Page MenuHomePhabricator

Blocked /etc/passwd on sca100[1234] hosts
Closed, ResolvedPublic


Applying rOPUP528824ead815 via puppet failed on sca* hosts with:

/usr/sbin/useradd -c "Manuel Arostegui" -g 500 -s /bin/bash -u 15343 marostegui
useradd: failure while writing changes to /etc/passwd

Event Timeline

jcrespo created this task.Sep 1 2016, 2:34 PM
Restricted Application added a subscriber: Aklapper. · View Herald TranscriptSep 1 2016, 2:34 PM

Debugging on IRC:

<akosiaris> so this time around it's /etc/passwd that's locked
<akosiaris> not /etc/passwd+
<akosiaris> ?
<akosiaris> moritzm: ^ might be this ?

<moritzm> akosiaris: good catch, sca are the only trustys with 3.13

<akosiaris> ok that was it 
<akosiaris> well kind of
<moritzm> and there's been the firejail update to 0.9.40 afer Madhu joined (for the bug in exitcode handling)
<akosiaris> now I get Error: /usr/bin/gpasswd ops -M ... returned 1 instead of one of [0]

<akosiaris> rename("/etc/group+", "/etc/group")     = -1 EBUSY (Device or resource busy)
<akosiaris> so that's the one I had met last time

I 've done a

service zotero stop
puppet agent -t -v
service zotero stop 
/usr/bin/gpasswd ops -M filippo,jgreen,bblack,andrew,faidon,rush,oblivian,laner,yuvipanda,dzahn,akosiaris,springle,mark,ariel,cmjohnson,otto,robh,tstarling,ori,midom,jmm,jynus,aaron,ema,elukey,gehel,volans,madhuvishy,marostegui
puppet agent -t -v

dance a get the user applied on sca1001, sca1002, sca2001. I 've left sca2002 as is so we can debug this further. sca2002 has been ACKed in icinga by @jcrespo

The locking limitation is fixed in Linux 3.18:

The sca cluster is currently the only cluster with long-running firejail processes using a kernel < 3.18; trusty uses 3.13. scb and the image scalers are running on jessie with Linux 4.4.

(There's one cornercase where this also applies to the standard app servers; the Score extension for creating musical typesheets has a code path which triggers a scaling operation using imagemagick and that conversion is also guarded by firejail. However, such invocations are fairly rare to begin with (IIRC about 100 per week for the entire cluster) and this does only git when making changes to privileged files. Since the mw* cluster are being reimaged to jessie anyway, I'll ignore this.

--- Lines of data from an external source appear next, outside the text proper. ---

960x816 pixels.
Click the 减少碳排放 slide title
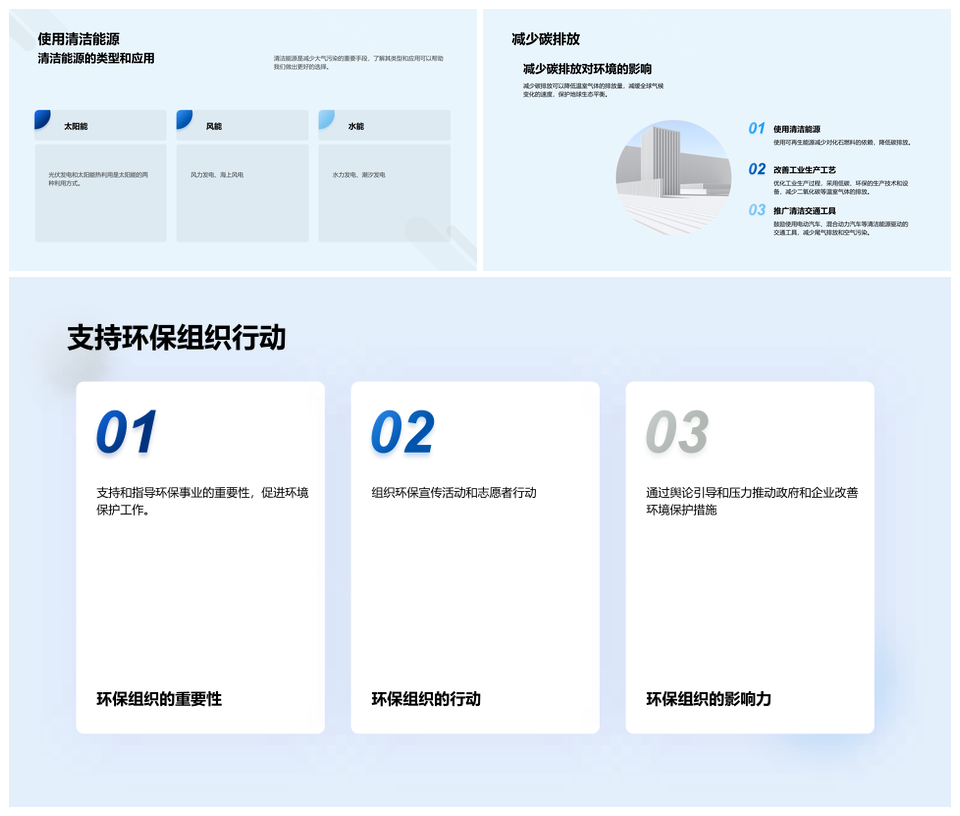pyautogui.click(x=545, y=39)
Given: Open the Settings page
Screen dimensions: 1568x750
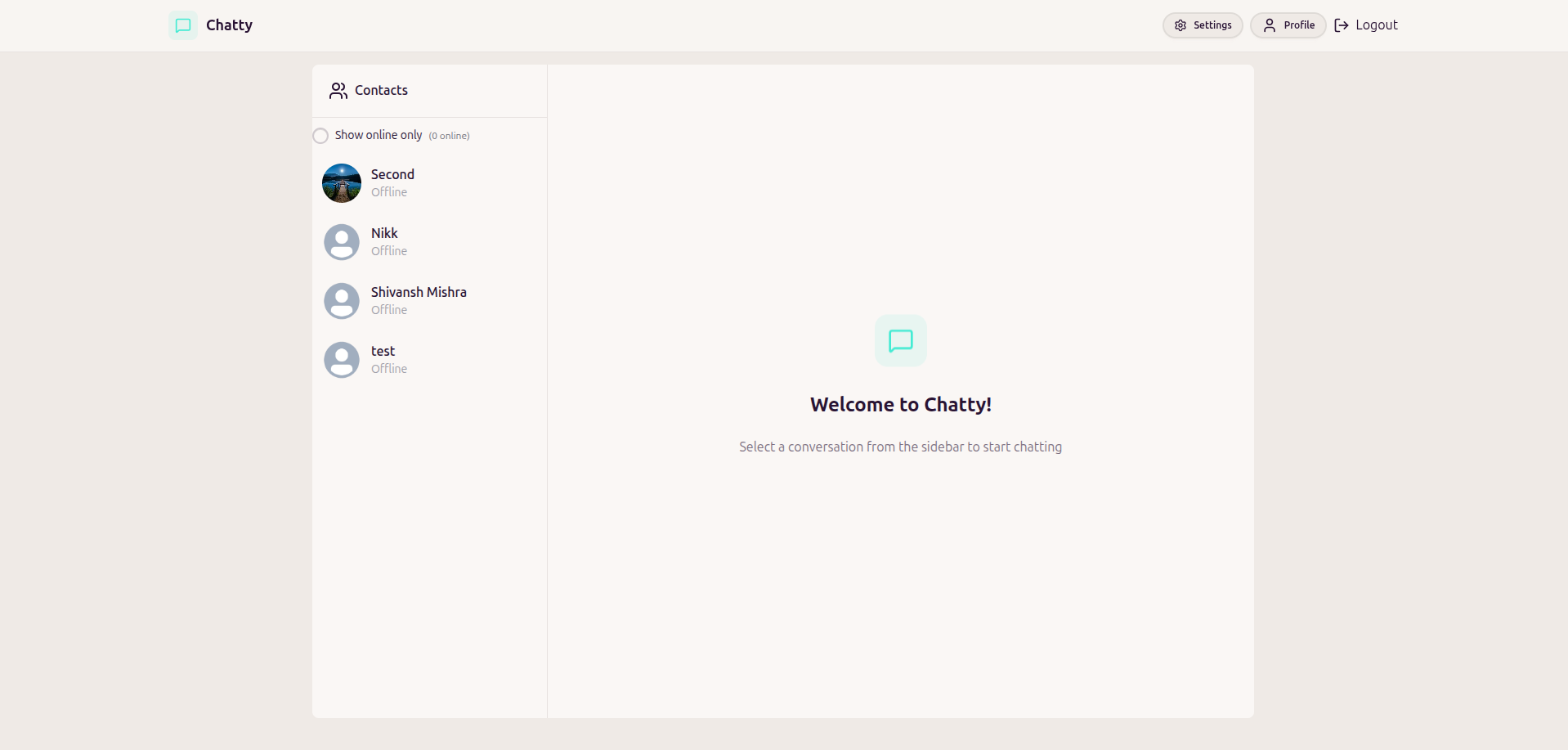Looking at the screenshot, I should 1203,25.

Alex mentioned that he intends to the sca cluster to jessie in the foreseeable future anyway, so my suggestion is to migrate the sca* cluster to the current HWE kernel: Ubuntu provides backports of the xenial/16.04 kernel to trusty which are officially supported. This solves the problem without making sca-specific tweaks to the firejail config or downgrading to an older firejail version (which is affected by the exitcode passthrough bug anyway).

Any objections?

None on my part

+1. Thank you Moritz!

sca in codfw has been upgraded to the 4.4 kernel series, seems all fine by now. I'll upgrade eqiad on Monday.

Mentioned in SAL [2016-09-05T10:37:16Z] <moritzm> depooling/rebooting/repooling sca1001 for upgrade to Linux 4.4 (T144492)

Mentioned in SAL [2016-09-05T12:47:30Z] <moritzm> depooling/rebooting/repooling sca1002 for upgrade to Linux 4.4 (T144492)

MoritzMuehlenhoff closed this task as Resolved.Sep 5 2016, 1:07 PM

All systems from the sca cluster are now running the 4.4 HWE kernel from trusty, puppet runs are fine again.